Domain-level annotation of binding-sites for ligands within ChEMBL

One big problem of simple sequence searching with tools like blast with ChEMBL is the problem of the introduction of contextually incorrect target relationships due to matching of irrelevant domains. For example, imagine a protein, X, that contains two domains of types A and B, and a second protein, Y, which contains also two domain types, B and C. If the ligand is known to bind to domain type A, there is no ligand-binding relationship between X and Y; however, if the ligand binds at domain type B in X, then there is a relevant relationship between X and Y. This may sound like an rare example, but it is surprisingly common (and extremely annoying), since the majority of eukaryotic proteins are multi-domain, and the presence of certain domains, such as an EGF-like domain (Pfam:pf00009) can greatly complicate the analysis of sequence searches. What is really needed is a reliable mapping (or more generally a probabilistic score) of the ligand-binding domains within a particular protein.

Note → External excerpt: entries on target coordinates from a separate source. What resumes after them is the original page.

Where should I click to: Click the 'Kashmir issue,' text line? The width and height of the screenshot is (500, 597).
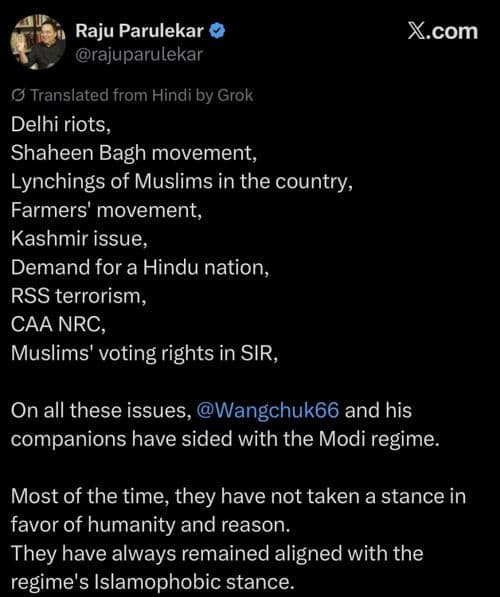tap(79, 239)
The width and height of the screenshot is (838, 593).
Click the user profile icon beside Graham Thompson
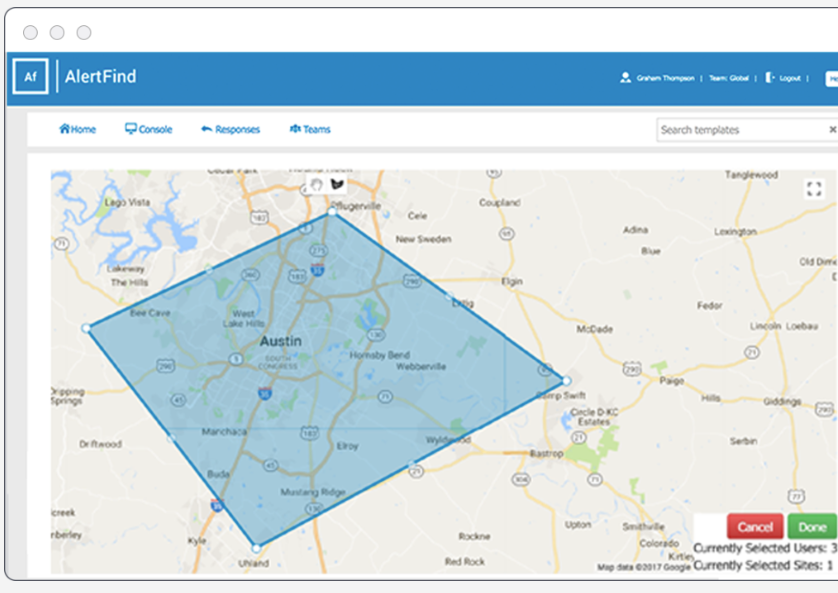[625, 77]
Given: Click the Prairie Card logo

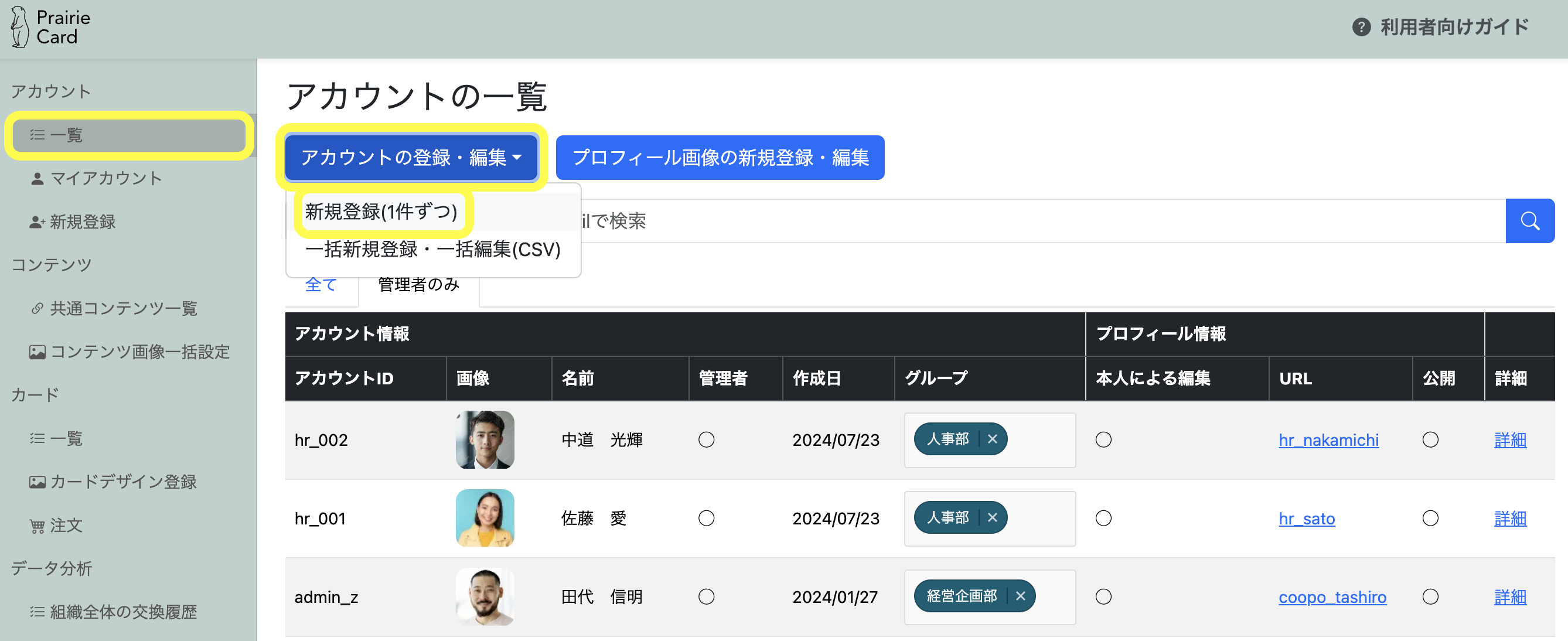Looking at the screenshot, I should [x=50, y=28].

Enough of all these Xs and Ys! Here is a real example, for three interesting proteins, Axl, Lck and SOCS3. As you can see, protein kinase domain inhibitors are only 'transferable' between Axl and Lck, while SH2 binders are only 'transferable' between Lck and SOCS3.




Here is a graph (as a pie chart) of the Pfam domains for the ligand binding regions of all the protein targets in the current (Chembl_08) target dictionary. The annotation, was performed by a simple classifier heuristic, and we are validating the accuracy of this approach at the moment, but it appears to be largely correct. Once we're happy with the results, we'll add the ligand-binding-domain data to the target dictionary.